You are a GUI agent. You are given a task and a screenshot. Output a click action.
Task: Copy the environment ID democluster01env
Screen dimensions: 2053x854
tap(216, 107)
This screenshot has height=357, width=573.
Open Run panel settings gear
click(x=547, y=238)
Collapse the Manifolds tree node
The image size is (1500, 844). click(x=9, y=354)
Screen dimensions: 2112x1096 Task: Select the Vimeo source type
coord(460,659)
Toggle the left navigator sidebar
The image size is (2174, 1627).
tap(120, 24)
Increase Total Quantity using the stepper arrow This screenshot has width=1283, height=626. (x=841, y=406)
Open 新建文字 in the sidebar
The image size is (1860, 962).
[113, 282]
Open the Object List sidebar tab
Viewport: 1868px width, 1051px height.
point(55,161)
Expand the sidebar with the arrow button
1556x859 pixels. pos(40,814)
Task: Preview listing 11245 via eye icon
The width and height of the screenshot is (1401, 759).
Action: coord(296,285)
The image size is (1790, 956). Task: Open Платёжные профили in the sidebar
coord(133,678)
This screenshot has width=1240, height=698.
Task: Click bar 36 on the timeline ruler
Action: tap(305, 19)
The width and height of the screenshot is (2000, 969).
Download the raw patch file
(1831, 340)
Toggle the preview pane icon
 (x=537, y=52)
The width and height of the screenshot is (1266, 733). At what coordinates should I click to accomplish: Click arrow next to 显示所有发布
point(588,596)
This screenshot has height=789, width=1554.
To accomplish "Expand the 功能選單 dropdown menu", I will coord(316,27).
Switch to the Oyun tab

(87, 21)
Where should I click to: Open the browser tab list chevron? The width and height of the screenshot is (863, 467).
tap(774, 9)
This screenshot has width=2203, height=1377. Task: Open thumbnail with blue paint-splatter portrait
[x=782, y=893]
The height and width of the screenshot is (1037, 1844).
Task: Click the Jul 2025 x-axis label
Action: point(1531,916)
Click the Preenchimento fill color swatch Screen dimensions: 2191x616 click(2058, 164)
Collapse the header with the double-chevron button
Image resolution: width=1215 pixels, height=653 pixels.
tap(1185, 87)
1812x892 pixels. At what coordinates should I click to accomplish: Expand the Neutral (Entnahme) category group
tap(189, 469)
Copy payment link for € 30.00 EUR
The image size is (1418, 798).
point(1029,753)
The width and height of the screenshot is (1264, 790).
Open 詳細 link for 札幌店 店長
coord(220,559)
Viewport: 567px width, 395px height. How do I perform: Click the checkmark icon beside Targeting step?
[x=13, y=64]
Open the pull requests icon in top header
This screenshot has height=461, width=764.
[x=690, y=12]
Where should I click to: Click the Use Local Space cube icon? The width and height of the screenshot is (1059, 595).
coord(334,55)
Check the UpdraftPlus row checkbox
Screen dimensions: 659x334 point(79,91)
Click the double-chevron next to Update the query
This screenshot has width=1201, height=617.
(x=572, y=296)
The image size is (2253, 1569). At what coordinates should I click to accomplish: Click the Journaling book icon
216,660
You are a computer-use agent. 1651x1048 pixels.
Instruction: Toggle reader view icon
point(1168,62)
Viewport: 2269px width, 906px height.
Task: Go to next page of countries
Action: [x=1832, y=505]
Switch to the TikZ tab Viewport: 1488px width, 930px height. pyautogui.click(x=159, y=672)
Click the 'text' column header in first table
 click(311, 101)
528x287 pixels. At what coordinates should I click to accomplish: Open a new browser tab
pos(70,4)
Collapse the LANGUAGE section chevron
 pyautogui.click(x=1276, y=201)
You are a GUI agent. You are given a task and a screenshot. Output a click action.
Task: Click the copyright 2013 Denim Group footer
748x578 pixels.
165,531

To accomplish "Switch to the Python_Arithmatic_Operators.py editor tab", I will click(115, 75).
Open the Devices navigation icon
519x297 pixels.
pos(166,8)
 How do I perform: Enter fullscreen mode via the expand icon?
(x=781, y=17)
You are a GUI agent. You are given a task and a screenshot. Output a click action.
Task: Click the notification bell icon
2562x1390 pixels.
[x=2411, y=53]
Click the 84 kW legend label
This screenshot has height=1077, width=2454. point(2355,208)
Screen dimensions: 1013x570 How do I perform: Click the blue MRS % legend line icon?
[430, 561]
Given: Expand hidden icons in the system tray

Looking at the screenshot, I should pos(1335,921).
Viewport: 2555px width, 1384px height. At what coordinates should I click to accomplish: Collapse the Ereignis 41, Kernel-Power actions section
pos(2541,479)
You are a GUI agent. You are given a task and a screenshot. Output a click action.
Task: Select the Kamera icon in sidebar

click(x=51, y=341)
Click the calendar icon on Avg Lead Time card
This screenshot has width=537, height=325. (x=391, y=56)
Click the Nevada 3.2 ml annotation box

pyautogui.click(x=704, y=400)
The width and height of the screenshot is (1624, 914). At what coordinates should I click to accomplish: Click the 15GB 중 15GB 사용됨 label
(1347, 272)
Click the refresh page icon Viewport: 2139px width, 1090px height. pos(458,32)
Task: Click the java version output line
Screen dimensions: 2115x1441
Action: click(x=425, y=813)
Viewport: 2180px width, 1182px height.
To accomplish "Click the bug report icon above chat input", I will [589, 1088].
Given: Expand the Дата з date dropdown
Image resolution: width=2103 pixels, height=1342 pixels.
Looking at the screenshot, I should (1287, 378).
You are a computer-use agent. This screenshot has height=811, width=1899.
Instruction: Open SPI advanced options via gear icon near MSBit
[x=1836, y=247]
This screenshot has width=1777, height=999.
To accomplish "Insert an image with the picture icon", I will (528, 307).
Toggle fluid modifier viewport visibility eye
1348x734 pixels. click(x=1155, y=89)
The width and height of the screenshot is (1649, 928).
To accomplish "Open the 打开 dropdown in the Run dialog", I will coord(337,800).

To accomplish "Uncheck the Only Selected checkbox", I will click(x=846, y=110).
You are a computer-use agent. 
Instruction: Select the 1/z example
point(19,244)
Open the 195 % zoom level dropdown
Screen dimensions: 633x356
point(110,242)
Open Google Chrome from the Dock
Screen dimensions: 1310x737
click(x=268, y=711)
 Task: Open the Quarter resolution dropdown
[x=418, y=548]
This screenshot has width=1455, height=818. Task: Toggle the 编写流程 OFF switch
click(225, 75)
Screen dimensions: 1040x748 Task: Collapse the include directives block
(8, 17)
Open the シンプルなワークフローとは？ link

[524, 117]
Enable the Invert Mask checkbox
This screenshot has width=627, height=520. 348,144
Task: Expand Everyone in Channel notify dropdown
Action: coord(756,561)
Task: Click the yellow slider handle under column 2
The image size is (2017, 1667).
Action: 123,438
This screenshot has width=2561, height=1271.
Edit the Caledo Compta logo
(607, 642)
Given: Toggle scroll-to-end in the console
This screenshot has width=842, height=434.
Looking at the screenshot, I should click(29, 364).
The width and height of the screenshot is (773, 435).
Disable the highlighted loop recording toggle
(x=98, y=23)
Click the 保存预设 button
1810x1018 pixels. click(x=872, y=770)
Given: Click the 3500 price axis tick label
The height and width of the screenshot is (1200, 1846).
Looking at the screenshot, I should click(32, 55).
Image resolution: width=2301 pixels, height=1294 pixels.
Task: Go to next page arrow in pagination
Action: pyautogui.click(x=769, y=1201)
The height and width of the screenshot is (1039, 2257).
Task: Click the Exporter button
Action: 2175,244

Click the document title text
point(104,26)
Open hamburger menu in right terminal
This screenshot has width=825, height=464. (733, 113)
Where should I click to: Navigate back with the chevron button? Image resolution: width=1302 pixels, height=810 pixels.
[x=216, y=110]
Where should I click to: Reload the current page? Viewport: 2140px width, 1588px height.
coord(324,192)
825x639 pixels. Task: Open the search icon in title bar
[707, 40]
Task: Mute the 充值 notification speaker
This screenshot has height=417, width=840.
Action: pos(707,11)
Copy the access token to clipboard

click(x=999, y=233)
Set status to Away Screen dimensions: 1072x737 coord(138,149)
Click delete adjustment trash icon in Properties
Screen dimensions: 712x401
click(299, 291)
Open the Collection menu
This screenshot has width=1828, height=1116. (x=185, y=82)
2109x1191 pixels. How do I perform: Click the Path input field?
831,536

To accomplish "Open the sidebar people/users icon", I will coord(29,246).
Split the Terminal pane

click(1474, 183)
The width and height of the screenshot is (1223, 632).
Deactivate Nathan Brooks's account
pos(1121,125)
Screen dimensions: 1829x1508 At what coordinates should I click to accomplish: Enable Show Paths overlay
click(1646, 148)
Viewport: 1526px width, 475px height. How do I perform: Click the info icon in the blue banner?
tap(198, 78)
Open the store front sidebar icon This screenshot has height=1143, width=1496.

════════════════

### WHAT THE EXERCISE ASKS
A single number is the expected reply: the number of lines in the listing that contain the string "notification".

### RESULT FOR THIS TASK
2